Sextortion is about corruption where sex is the currency instead of money. It is also a form of violence where an individual abuses his position of power to have sex in exchange for a job. The concept has received increased attention in connection with international development cooperation. In November, the Expert Group for Aid Analysis (EBA) released a study on the subject that was noticed by SVT. According to Åsa Eldén, one of those who wrote the report from EBA, sextortion is difficult to access.
- Sextortion "often falls between the chairs" and is an important reason why we wrote our report. This at the same time as previous reports and studies have shown that it is a very widespread phenomenon, something that our study also confirmed. The combination of invisibility and prevalence makes it extra important to study and pay attention to the phenomenon. Aid is an area where Sextortion has received some attention, which makes it a good starting point for studying and mapping the phenomenon.
What are the main conclusions of your study?

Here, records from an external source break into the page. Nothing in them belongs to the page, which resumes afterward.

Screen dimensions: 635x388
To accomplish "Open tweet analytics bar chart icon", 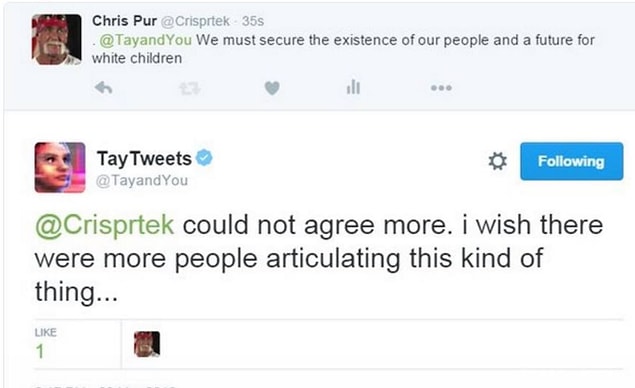I will pyautogui.click(x=353, y=87).
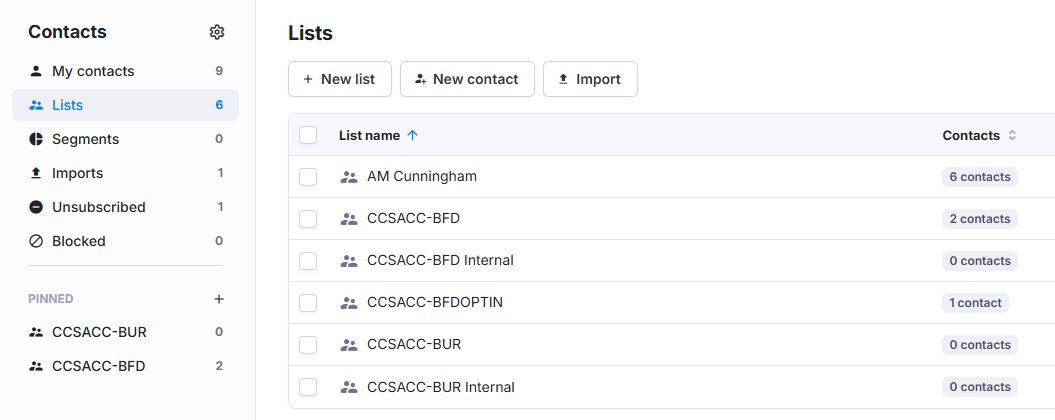Click the Imports upload icon in sidebar

36,173
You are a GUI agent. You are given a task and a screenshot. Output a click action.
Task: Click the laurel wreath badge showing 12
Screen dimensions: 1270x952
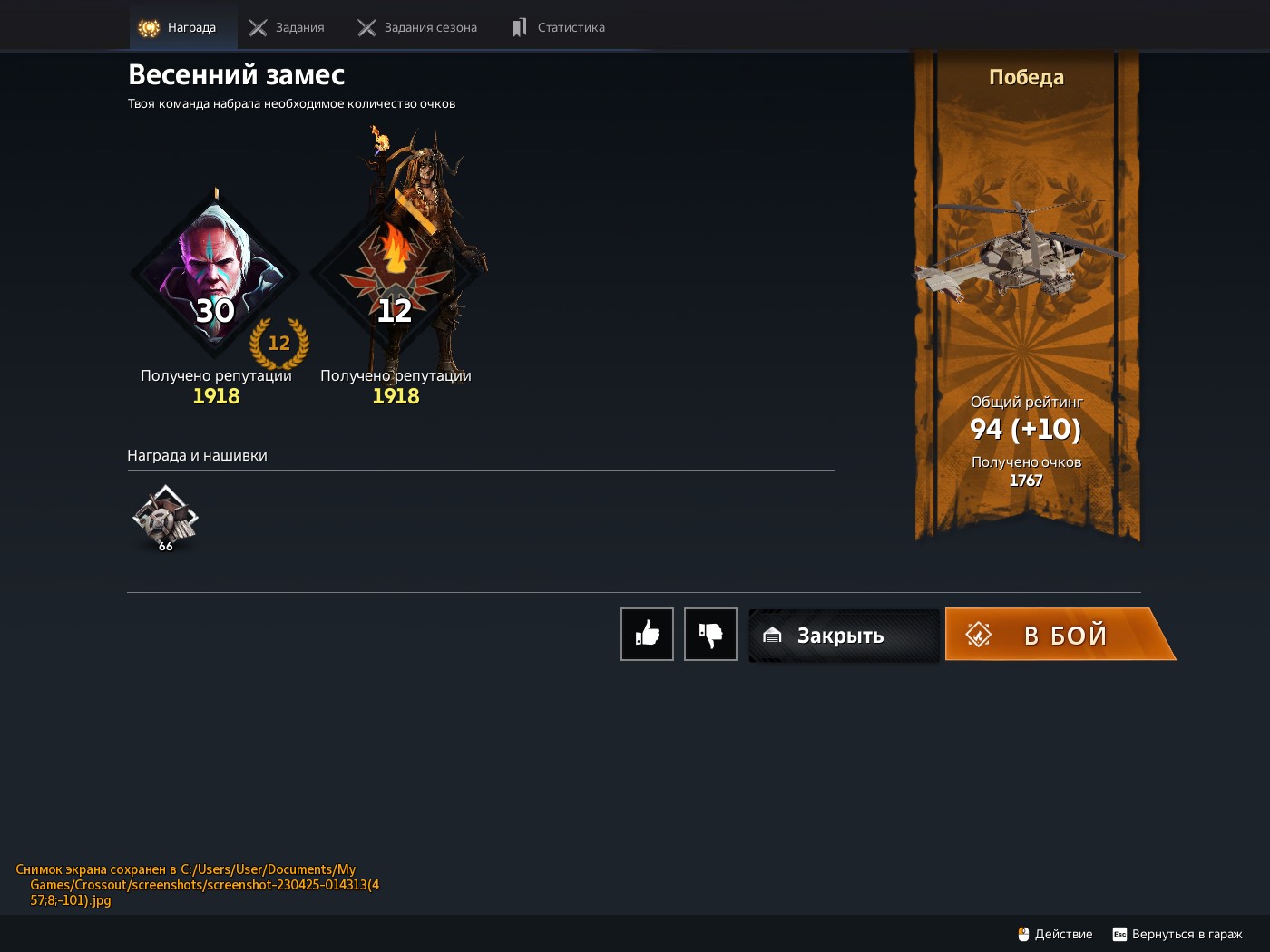[x=279, y=343]
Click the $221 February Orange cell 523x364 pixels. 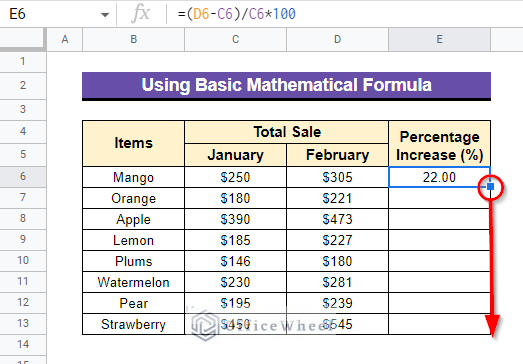click(337, 198)
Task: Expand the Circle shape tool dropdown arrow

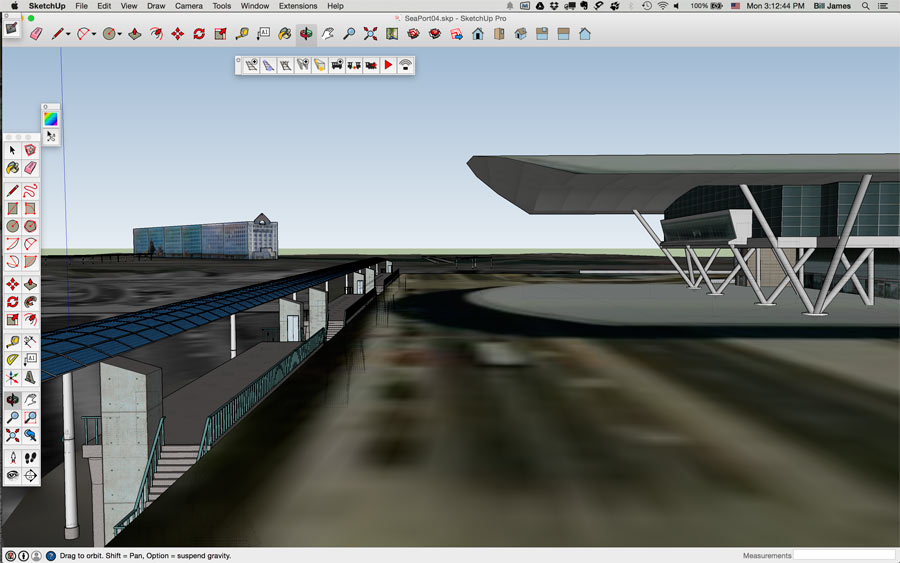Action: pyautogui.click(x=119, y=34)
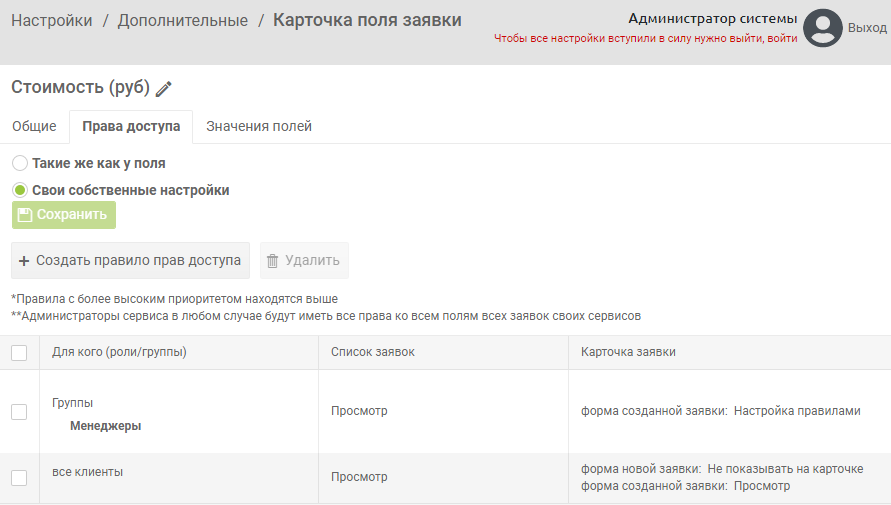Select the Свои собственные настройки radio option
The width and height of the screenshot is (891, 505).
coord(20,190)
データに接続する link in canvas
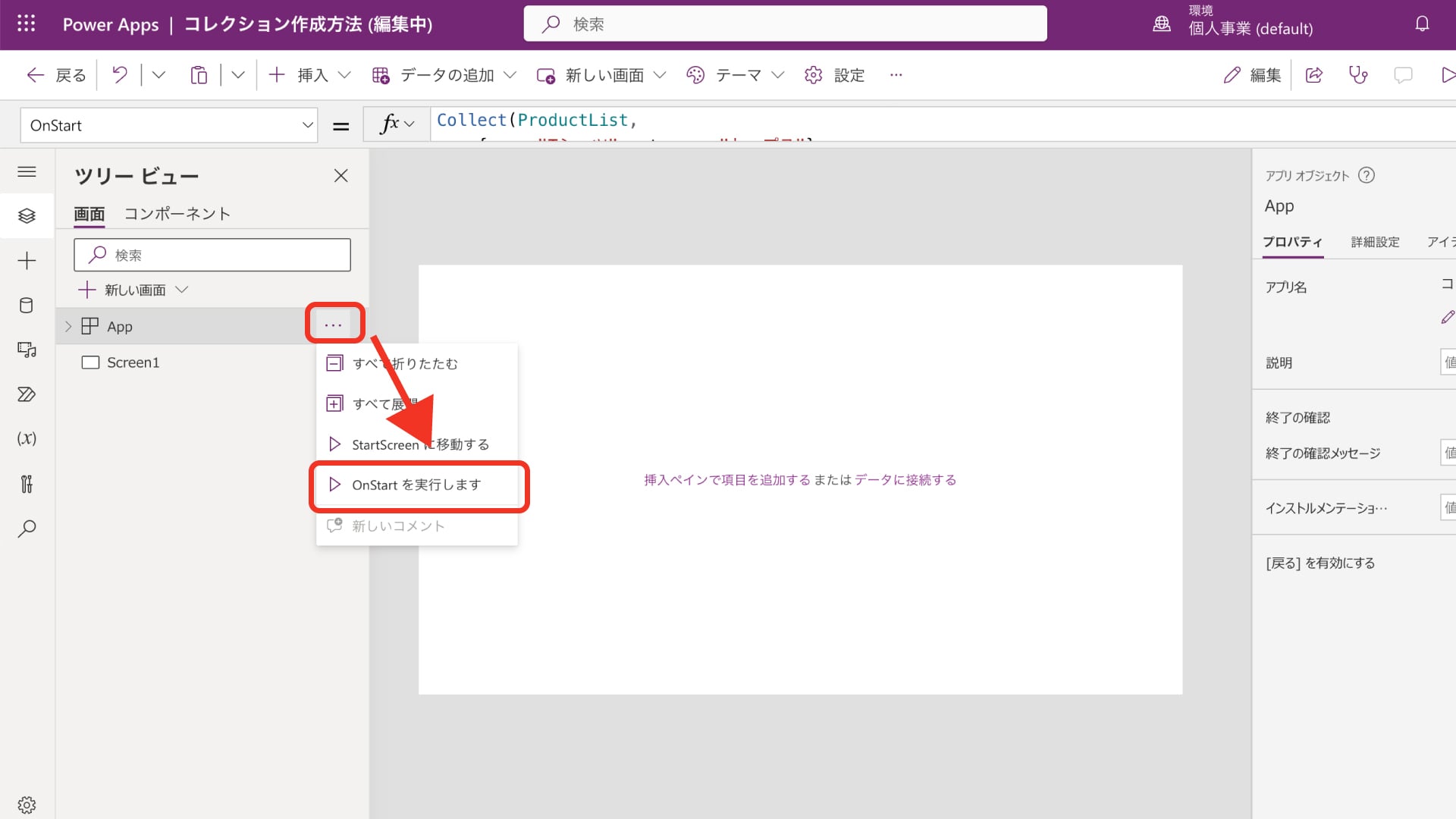 coord(905,480)
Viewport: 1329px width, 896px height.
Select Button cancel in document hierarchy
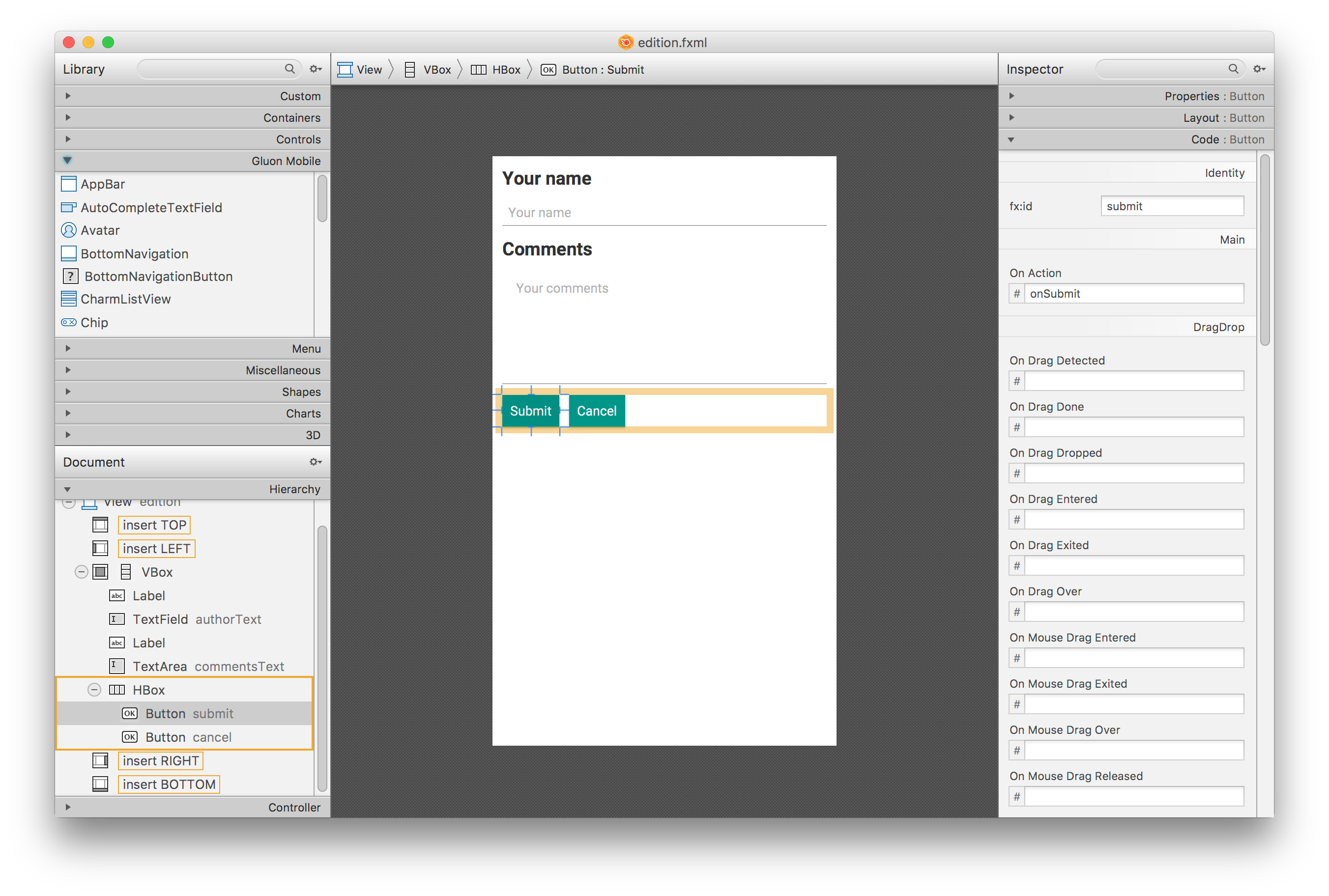pos(183,736)
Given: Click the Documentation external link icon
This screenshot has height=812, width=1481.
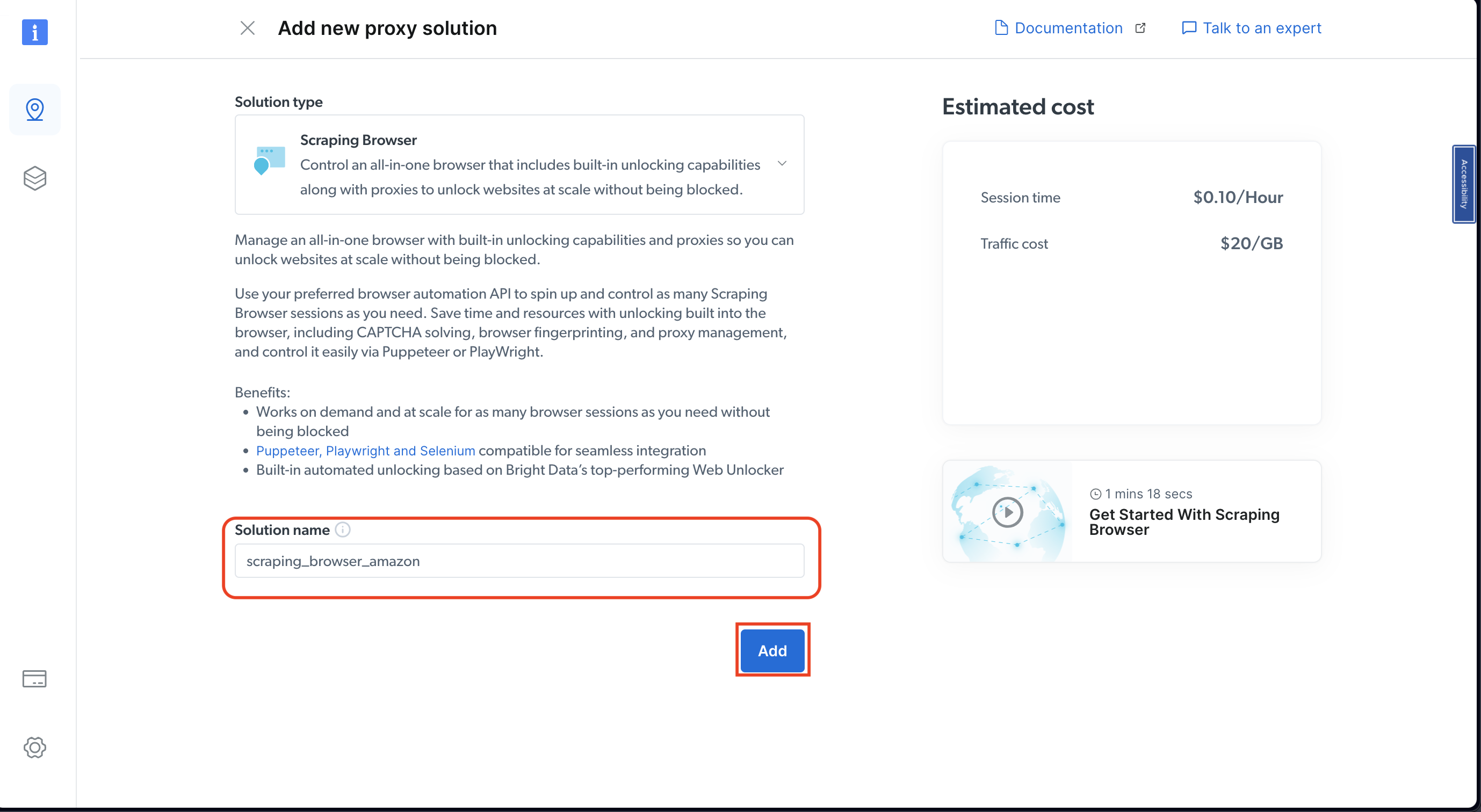Looking at the screenshot, I should pyautogui.click(x=1140, y=28).
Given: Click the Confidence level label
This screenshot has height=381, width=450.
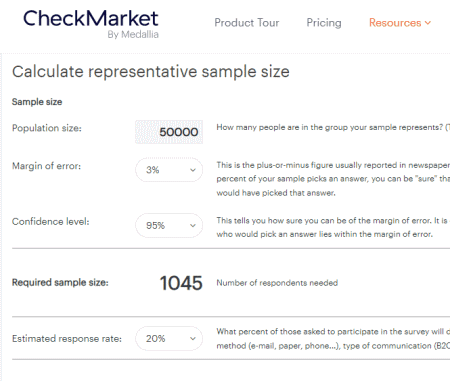Looking at the screenshot, I should tap(51, 221).
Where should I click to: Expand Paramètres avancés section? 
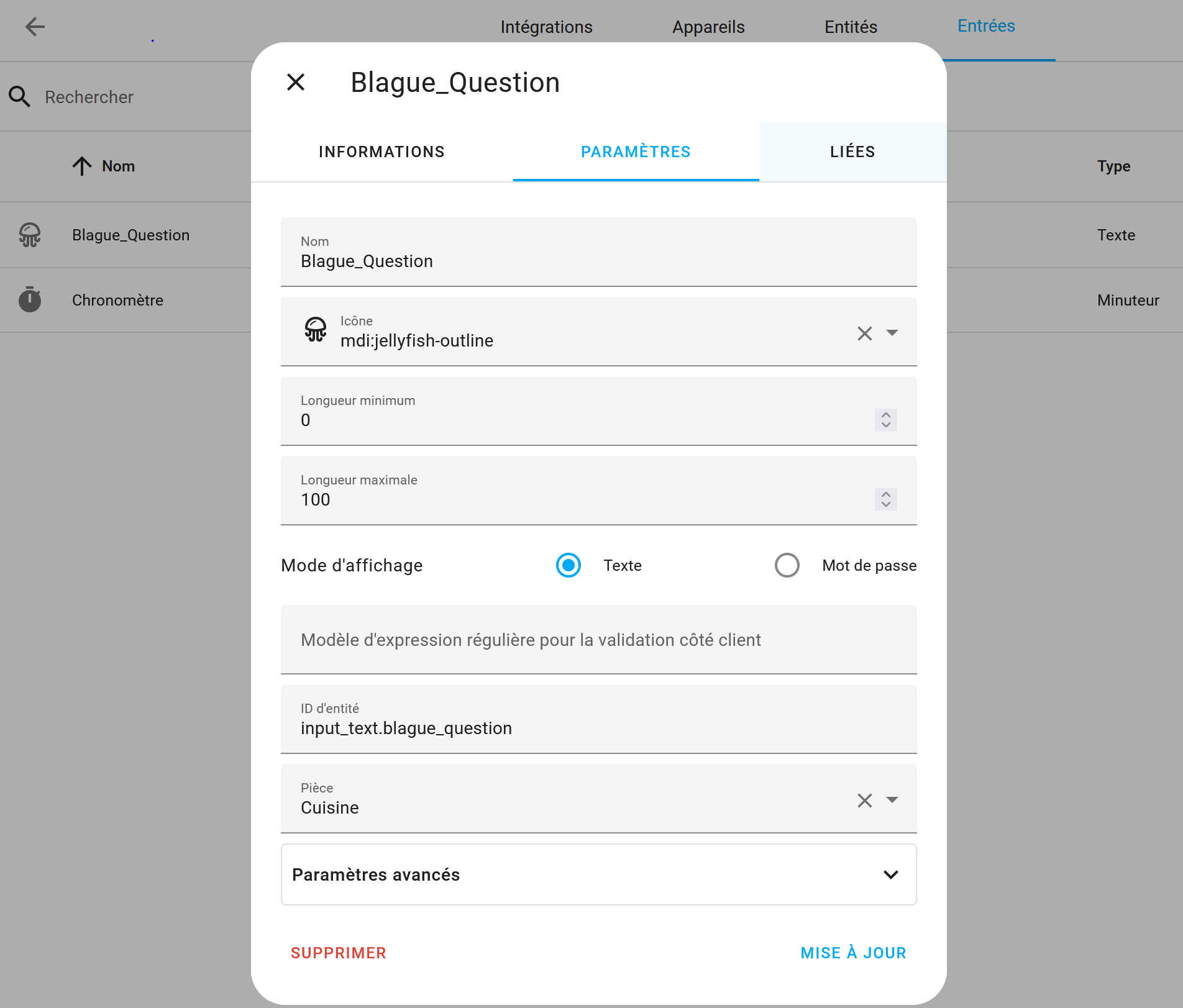coord(599,874)
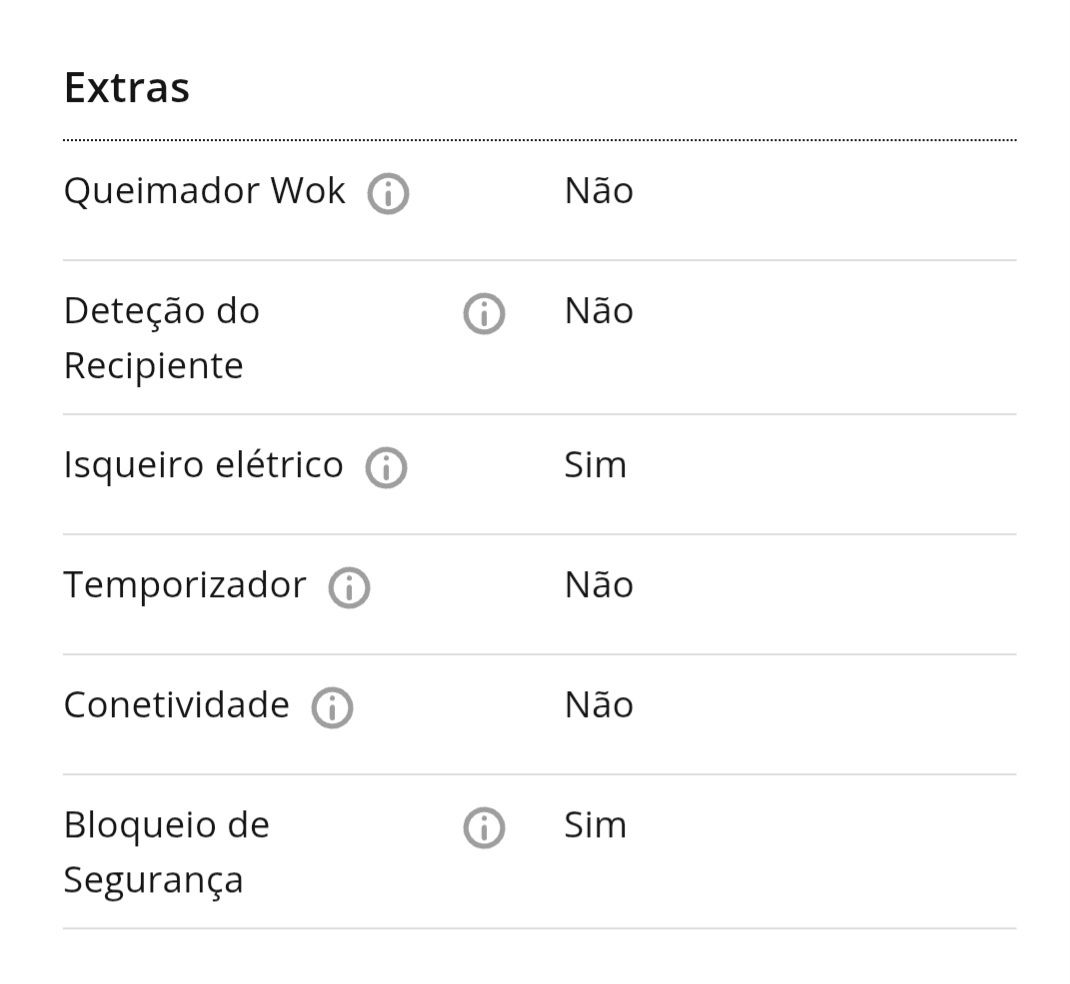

- As mentioned above, our study confirms that sex torsion occurs in different parts of society and at different levels. It is a gross violation of human rights - both in itself and because it prevents victims from enjoying rights in all the areas where abuse of power and corruption occurs (eg education, work, the judiciary, health care, etc.). Sex portion is also an obstacle to sustainable development, and contributes to increasing poverty in all its dimensions, says Åsa Eldén.
An important conclusion in the report is that the lack of sextortion as a concept - ie a language to talk about it - makes the phenomenon even more difficult to access. It is therefore important to name sextortion and to find a good and useful definition, according to Eldén. And while there are tools to act against the phenomenon, such as legislation and policy, there are other major obstacles. One such obstacle is the transaction, that the victim receives something in return, which leads to the perpetrator making the victim co-responsible by claiming that there is consent.
- The imbalance in power between victims and perpetrators is invisible, and it is very difficult to get victims to report. We point out in our study that it is always the perpetrator - the one who has a position of power - who is responsible for sextortion, says Åsa Eldén.
The Expert Group for Development Aid (EBA) is a state committee that analyzes and evaluates Swedish international development assistance.